In addition, he was vice-president of the Scottish Pre-School Playgroups Association and helped to introduce the concept of play into children’s hospital wards. He was the author and co-author of numerous books and papers, and his publications include Models for Psychotherapy: A Primer; Marriage Now and the work A Celebration of Marriage? – looking at 50 years of marriage in Scotland from 1931 to 1981 and the implications for marital counselling and therapy.

He chaired the Scottish Marriage Council from 1984 to 1986 and was later involved in Marriage Counselling Scotland in the 1990s.

Renowned UK-wide in the field, as a member of the Tavistock Institute of Marital Studies’ advisory panel, he was elected an honorary member of the 
Society of Psychoanalytical Marital Psychotherapists in 1994 and the following year was made an MBE for his services to marriage counselling and family services in Fife.
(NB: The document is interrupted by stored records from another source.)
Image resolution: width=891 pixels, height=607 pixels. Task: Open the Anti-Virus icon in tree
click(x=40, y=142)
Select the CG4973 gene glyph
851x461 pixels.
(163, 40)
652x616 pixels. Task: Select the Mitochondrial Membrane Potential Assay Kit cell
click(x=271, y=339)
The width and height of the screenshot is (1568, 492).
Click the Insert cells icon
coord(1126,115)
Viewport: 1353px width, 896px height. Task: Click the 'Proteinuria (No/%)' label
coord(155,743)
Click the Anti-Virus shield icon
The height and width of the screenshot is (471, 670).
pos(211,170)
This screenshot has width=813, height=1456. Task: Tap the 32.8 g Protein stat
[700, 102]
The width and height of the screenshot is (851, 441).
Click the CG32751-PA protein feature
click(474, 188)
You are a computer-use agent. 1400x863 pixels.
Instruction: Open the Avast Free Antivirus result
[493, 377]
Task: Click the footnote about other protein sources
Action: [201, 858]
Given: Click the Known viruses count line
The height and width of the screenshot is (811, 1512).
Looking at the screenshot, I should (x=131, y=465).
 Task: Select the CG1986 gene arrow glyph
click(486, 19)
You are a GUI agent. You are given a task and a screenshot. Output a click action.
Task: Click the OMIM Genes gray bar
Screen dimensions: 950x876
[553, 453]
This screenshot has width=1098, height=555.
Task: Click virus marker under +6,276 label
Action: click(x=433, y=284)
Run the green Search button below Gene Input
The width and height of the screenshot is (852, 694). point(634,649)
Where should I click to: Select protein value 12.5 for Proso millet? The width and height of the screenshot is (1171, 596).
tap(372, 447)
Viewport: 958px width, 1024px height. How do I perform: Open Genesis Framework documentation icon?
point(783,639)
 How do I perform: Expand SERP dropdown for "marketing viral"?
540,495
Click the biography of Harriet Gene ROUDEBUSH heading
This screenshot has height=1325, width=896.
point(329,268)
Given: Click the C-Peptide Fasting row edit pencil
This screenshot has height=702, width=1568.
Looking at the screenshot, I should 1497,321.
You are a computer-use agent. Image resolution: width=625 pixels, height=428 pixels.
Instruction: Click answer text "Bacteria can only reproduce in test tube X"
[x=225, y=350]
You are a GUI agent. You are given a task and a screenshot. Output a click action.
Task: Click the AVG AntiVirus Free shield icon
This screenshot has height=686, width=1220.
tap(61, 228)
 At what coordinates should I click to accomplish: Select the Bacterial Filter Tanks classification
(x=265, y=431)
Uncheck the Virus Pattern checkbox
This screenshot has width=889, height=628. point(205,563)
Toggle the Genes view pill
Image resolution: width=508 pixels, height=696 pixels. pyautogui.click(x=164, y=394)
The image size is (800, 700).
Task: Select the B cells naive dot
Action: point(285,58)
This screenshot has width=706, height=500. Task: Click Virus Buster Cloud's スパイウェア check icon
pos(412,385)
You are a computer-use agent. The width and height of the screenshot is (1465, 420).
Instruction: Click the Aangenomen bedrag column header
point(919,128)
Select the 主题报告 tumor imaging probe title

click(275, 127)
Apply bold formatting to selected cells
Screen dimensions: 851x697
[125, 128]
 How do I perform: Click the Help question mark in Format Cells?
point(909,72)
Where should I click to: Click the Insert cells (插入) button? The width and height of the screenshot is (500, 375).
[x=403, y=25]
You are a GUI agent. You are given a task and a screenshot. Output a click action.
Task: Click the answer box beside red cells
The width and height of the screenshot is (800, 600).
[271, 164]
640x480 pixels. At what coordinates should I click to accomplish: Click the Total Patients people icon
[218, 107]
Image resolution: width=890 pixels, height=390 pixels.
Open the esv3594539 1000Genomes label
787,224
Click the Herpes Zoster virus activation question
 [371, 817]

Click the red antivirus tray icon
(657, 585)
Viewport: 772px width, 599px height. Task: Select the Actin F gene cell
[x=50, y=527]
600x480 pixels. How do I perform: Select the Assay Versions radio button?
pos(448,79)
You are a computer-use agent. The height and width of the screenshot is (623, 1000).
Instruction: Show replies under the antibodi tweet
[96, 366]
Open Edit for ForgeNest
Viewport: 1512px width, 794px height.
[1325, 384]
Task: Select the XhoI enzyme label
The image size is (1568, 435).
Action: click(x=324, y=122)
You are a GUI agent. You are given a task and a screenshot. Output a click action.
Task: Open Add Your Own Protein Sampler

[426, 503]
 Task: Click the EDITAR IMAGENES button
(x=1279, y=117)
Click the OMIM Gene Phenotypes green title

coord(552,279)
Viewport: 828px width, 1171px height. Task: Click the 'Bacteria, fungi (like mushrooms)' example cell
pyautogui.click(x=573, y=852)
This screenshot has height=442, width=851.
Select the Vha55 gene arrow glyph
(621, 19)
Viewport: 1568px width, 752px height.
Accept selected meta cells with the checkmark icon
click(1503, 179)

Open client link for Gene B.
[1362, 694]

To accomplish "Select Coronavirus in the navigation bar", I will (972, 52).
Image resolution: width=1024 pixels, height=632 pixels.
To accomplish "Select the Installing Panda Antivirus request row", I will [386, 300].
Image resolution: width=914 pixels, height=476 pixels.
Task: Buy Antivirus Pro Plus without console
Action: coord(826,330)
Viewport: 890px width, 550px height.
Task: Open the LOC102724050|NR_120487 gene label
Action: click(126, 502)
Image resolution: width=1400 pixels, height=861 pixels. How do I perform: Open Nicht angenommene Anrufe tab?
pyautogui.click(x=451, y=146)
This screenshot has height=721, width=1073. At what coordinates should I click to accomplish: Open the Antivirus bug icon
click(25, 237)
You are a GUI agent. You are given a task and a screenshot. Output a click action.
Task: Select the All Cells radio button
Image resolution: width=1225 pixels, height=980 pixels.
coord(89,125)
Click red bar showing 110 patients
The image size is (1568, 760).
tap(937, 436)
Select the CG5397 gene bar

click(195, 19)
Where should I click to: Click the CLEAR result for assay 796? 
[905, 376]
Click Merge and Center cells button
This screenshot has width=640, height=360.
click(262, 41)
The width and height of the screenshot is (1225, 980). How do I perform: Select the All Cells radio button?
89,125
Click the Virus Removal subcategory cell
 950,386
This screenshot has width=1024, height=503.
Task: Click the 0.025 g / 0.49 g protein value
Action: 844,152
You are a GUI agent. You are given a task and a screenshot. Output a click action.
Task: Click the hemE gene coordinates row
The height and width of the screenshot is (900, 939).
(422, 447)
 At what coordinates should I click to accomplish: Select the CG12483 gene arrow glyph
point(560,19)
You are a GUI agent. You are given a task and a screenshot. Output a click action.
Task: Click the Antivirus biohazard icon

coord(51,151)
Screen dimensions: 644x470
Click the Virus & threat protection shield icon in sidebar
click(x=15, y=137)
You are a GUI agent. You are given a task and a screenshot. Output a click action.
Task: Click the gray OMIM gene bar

A straight-talker who did not pull any punches, he was not only a gifted organiser but a generous educator, always happy to help others gain an understanding of his field. He had the clinical intuition twinned with professional skill plus an ability to look into the future and build great teams, particularly working inter-departmentally, creating bodies of expertise that continue to influence today.

Predeceased by his wife Kathleen, whom he married in Leith in 1951, he is survived by his sons Colin, Graham and Alistair.